30.11.11

SOPRAVVIVERCI

Giorni di rigoglioso egoismo
in cui chiedo di non invecchiare
per vanità, falso pudore
a nutrire questo mio solo timore
di trascinarmi troppo lontano, oltre,
fin dove tu mi debba dar da mangiare.

Giorni di rigoroso eroismo
in cui cerco di non morire,
non rinunciare ancora a chiedermi
cosa ci sia in me da dover salvare,
cosa io sia che senza pagarne la vergogna
tu possa tenere in te, ricordare.

E' l'ambizione dei dilettanti,
quei colpevoli che confessano
la spaurita vanità di vedersi pubblicare,
che leggono Saba sperando già di trovarvi
quella fraternità senza consolazione,
quell'assenza d'odio a protezione
da ogni D'Annunzio della cultura statale.

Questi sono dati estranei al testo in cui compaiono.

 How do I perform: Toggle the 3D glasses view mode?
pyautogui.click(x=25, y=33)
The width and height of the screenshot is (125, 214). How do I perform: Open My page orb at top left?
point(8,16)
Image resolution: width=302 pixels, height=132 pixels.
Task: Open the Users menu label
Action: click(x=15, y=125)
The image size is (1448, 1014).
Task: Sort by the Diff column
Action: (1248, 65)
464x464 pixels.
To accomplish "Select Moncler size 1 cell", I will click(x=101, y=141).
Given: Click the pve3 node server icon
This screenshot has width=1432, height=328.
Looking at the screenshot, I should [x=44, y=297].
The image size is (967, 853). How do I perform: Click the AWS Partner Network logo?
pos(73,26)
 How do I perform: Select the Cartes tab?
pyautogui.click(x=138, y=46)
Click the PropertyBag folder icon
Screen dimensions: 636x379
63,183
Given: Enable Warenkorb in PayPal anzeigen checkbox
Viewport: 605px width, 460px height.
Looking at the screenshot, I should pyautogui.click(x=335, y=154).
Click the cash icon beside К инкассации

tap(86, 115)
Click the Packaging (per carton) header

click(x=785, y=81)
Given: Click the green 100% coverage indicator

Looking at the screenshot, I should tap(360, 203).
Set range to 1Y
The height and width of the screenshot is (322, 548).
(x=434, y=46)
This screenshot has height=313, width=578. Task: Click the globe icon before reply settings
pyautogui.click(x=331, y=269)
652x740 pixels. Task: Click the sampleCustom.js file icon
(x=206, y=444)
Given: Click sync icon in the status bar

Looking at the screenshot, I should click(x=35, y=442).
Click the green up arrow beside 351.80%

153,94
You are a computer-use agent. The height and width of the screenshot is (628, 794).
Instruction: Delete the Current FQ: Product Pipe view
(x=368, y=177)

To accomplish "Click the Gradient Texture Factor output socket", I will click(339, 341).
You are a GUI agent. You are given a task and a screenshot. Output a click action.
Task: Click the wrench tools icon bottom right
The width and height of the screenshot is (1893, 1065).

Perché io spero di lasciarmi morire
solo come bambino poter dormire
in attesa sicura di mia madre,
minuscola vita operosa dalla finestra accesa
di uno degli infiniti condomini alveare;
così vecchio in campi bianchi e silenziosi
di edizioni eleganti e spero non costose,
lasciate intonse nella loro dignità
sugli scaffali più alti e riparati
di qualche malinconica libreria provinciale.

Dove un giorno tu possa passare
forse turista ancora curiosa di pomeriggi festivi
e con la dolcezza più struggente che appartiene al caso
scoprirti a cercare scaffale dopo scaffale,
per poi trovarmi senza più pena, solo innocuo sollievo
e lasciar scorrere le mie parole ormai silenziose
tra gli anni e i ricordi e le dita
che per te vorrei stanche d'opere non di lavoro,
d'inquieta intenzione più forte d'ogni solerte rassegnazione,
dita commosse senza invocare alcuna patetica, vecchia illusione.

Prima di restituirmi a stento, puerile alibi di infinita cura,
lasciarmi al riposo di quella brossura
che forse io stesso non avrò avuto il tempo di dedicarti;
prima di tornare alla tua vita di domani,
ricordando per una sera di non avermi dimenticato.